Muster your immune health
There are greens, there are green greens, and then their inexperienced leafy vegetables. green leafy veggies are probably one of the maximum superior companies of food in terms of vitamins, and now not many can overtake the dense nutritional composition of leafy greens. Whilst different kinds of veggies also are nutritious and terrific for fitness, none come near leafy veggies when it comes to the quantity of fitness advantages.
Though we opt for healthy greens, the marketplace doesn’t always seem to have the fresh ones or the healthiest. That is something to be aware of before we go out bulk shopping for groceries and veggies.
This article takes us through the 5 most helpful leafy greens to boost your immunity.
- Since generations this popular leafy green has served exemplary in incorporating the body with vital nutrients. Spinach leafy green vegetable can be cooked in variety of dishes, including soups, sauces, smoothies and salads.
- Prolific nutrients of spinach are impressive. With one cup (30 grams) of raw spinach providing 181% of the DV for vitamin K, 56% of the DV for vitamin A and 13% of the DV for manganese
- Spinach are reservoirs of folate; it is a key role in red blood cell production and the prevention of neural tube defects in pregnancy
- On studying the neural tube defect spina bifida found that one of the most preventable risk factors for this condition was a low intake of folate during the first trimester of pregnancy.
- During pregnancy, this is a great way to increase folate intake, it acts as a prenatal vitamin.
- Cabbage is formed of clusters of thick leaves that come in green, white and purple colours.’
- It belongs to the Brassica family, along with Brussels sprouts, kale and broccoli
- Vegetables in this plant family contain glycosylates, which give them a bitter flavour.

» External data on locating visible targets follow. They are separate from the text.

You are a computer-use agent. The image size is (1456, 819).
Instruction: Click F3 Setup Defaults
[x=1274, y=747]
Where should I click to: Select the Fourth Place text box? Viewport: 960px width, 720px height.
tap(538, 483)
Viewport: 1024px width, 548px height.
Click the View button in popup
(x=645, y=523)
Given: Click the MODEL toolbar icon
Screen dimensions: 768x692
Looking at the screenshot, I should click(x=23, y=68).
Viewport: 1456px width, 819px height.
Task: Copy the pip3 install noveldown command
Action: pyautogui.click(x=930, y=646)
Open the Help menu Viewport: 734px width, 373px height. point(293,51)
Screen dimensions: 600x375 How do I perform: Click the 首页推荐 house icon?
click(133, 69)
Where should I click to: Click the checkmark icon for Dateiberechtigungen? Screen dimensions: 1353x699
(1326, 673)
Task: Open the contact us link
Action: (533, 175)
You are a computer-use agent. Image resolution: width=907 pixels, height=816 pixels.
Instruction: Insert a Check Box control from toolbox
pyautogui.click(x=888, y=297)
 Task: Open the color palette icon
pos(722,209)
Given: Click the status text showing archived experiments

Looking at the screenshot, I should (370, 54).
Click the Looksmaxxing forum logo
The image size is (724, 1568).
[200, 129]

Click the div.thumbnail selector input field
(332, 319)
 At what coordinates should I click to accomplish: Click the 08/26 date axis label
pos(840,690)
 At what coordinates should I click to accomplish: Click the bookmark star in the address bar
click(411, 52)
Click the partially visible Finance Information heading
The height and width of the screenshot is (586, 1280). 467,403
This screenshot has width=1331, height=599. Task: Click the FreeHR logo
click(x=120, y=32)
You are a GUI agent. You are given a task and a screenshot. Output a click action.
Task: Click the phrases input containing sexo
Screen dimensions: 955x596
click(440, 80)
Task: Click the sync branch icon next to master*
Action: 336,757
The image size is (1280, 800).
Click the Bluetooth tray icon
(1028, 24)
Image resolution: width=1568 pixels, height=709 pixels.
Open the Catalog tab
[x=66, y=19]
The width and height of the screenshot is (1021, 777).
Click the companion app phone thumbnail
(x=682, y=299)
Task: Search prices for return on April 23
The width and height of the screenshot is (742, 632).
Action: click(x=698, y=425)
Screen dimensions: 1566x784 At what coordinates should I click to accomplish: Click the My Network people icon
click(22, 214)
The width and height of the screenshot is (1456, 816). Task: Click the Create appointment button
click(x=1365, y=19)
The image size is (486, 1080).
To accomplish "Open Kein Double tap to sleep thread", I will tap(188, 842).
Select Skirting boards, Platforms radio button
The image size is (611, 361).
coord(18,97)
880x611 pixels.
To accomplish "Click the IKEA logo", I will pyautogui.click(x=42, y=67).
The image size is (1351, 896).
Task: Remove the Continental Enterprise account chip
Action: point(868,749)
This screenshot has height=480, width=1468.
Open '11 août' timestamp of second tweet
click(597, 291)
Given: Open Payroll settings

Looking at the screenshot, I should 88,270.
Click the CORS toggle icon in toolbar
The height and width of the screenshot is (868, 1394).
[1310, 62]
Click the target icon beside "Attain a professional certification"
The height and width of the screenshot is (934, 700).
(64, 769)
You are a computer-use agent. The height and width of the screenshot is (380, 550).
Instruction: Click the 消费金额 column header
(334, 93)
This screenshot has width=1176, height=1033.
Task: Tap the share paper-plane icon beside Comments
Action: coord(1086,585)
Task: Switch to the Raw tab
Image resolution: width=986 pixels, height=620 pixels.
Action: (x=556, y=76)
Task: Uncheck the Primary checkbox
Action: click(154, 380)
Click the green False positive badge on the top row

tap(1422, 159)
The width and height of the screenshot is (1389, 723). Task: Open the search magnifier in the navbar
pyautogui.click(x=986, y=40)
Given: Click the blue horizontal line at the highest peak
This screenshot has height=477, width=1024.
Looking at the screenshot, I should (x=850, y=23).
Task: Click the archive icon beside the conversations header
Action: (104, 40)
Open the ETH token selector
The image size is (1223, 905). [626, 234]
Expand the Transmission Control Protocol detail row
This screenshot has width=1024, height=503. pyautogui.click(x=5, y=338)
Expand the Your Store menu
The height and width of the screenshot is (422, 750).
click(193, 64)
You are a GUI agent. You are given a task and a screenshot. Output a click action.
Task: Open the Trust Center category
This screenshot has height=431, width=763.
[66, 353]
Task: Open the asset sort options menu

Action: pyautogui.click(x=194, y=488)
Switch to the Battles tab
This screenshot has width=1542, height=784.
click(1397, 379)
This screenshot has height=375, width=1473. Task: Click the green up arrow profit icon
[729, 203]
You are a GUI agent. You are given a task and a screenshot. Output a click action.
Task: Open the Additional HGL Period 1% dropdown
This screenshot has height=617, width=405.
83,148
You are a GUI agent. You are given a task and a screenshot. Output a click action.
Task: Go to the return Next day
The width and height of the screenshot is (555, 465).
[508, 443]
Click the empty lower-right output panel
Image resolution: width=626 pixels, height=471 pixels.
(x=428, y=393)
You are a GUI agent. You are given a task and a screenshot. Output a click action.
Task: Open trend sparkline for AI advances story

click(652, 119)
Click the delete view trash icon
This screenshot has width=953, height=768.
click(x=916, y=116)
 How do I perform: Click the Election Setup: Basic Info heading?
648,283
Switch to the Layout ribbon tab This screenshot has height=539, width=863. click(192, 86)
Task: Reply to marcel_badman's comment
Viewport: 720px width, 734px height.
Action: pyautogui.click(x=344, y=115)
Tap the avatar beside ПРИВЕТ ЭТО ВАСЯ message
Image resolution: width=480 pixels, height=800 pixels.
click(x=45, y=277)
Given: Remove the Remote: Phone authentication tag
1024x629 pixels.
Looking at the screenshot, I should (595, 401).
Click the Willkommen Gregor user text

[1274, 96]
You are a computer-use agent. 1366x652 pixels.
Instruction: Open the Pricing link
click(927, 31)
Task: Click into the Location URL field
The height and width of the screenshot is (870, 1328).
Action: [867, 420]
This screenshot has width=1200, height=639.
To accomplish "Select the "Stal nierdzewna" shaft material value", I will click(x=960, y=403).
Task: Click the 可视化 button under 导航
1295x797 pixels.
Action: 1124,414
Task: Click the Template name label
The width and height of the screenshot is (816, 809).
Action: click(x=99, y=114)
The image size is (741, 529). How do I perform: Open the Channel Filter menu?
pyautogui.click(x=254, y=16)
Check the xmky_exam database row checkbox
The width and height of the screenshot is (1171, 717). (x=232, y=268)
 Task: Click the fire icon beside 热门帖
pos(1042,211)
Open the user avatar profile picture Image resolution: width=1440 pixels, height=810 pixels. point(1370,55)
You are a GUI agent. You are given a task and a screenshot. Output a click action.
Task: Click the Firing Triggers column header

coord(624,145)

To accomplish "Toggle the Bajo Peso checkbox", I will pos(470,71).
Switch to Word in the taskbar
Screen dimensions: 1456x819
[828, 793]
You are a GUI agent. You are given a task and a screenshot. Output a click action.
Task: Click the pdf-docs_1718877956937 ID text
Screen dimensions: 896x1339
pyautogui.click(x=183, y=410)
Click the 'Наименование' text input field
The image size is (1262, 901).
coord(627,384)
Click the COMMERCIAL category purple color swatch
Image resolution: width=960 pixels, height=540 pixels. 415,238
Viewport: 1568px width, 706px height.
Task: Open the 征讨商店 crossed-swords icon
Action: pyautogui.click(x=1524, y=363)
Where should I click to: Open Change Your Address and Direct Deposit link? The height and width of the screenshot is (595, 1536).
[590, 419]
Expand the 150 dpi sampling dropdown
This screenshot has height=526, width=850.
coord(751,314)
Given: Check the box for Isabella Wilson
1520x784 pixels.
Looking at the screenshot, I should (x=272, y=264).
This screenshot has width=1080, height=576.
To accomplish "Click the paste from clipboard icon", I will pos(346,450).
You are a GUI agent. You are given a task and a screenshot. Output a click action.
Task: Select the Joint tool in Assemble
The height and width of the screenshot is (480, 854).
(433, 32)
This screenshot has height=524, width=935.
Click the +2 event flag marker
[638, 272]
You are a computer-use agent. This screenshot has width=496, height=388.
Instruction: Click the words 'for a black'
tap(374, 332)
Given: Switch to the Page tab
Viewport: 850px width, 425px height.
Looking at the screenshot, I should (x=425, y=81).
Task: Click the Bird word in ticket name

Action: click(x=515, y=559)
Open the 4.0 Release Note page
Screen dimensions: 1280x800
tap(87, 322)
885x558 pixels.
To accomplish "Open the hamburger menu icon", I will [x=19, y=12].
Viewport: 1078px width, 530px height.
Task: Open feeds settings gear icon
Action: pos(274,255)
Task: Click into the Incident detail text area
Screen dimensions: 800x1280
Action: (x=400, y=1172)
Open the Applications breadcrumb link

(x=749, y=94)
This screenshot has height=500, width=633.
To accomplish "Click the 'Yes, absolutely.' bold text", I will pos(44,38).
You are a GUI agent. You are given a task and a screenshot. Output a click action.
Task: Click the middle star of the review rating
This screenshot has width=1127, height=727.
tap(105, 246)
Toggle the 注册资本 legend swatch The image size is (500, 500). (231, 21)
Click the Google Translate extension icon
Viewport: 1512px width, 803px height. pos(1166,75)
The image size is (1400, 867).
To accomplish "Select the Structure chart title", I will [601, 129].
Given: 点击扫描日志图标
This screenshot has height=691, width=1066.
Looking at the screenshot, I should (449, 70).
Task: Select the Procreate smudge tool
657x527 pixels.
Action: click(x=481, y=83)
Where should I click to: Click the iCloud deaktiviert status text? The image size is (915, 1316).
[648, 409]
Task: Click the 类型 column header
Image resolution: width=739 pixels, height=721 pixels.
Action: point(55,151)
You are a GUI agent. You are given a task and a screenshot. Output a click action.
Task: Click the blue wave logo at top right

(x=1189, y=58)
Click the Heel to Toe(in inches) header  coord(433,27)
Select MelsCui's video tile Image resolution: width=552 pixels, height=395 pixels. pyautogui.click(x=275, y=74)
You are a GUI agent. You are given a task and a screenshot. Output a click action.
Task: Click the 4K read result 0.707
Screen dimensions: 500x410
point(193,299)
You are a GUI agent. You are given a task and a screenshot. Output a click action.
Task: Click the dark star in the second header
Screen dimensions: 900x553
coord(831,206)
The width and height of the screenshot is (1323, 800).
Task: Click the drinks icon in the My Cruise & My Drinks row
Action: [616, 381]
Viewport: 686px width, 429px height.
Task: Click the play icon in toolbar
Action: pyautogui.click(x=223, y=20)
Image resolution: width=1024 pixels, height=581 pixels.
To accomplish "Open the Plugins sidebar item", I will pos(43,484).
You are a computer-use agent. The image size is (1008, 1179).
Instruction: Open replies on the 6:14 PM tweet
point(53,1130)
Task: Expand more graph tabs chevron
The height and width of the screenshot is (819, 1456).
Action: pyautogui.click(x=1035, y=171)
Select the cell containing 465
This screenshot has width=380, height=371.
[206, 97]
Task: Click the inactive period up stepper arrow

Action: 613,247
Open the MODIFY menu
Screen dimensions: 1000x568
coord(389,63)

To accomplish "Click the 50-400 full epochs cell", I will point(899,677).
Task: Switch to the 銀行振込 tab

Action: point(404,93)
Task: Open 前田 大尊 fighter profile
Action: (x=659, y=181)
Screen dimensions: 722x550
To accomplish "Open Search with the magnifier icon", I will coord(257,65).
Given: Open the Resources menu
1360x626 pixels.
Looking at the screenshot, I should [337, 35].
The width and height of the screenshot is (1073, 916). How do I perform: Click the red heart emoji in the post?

- Animal studies have found that foods that contain these plant compounds may have cancer-protective properties, especially against lung and esophageal cancer.
- Another benefit of cabbage is that it can be fermented and turned into sauerkraut, which provides numerous health benefits, such as improving your digestion and supporting your immune system. It may even aid weight
- Since the Middle Ages, beets have been claimed to be beneficial for health.
- Indeed, they have an impressive nutrient profile, but while beets are commonly used in dishes, the leaves are often ignored.
- This is unfortunate, considering that they’re edible and rich in potassium, calcium, riboflavin, fibre and vitamins A and K. Just one cup (144 grams) of cooked beet greens contains 220% of the DV for vitamin A, 37% of the DV for potassium and 17% of the DV for fibre (19).
- They also contain the antioxidants beta-carotene and lutein, which may reduce the risk of eye disorders, such as macular degeneration and cataracts
- Beet greens can be added to salads, soups or sautéed and eaten as a side dish.
- Watercress is an aquatic plant from the Brassicaceae family and thus similar to arugula and mustard greens.
- It’s said to have healing properties and has been used in herbal medicine for centuries. However, no human studies have confirmed these benefits so far.
- Test-tube studies have found watercress extract to be beneficial in targeting cancer stem cells and impairing cancer cell reproduction and invasion.
- Due to its bitter and slightly spicy flavour, watercress makes a great addition to neutrally flavoured foods.
- Romaine lettuce is a common leafy vegetable with sturdy, dark leaves with a firm centre rib.
- It has a crunchy texture and is a popular lettuce, particularly in Caesar salads.
- It’s a good source of vitamins A and K, with one cup (47 grams) providing 82% and 60% of the DVs for these vitamins respectively.
- What’s more, research in rats showed that lettuce improved their levels of blood lipids, potentially reducing the risk of heart disease. Further studies need to investigate these benefits in people.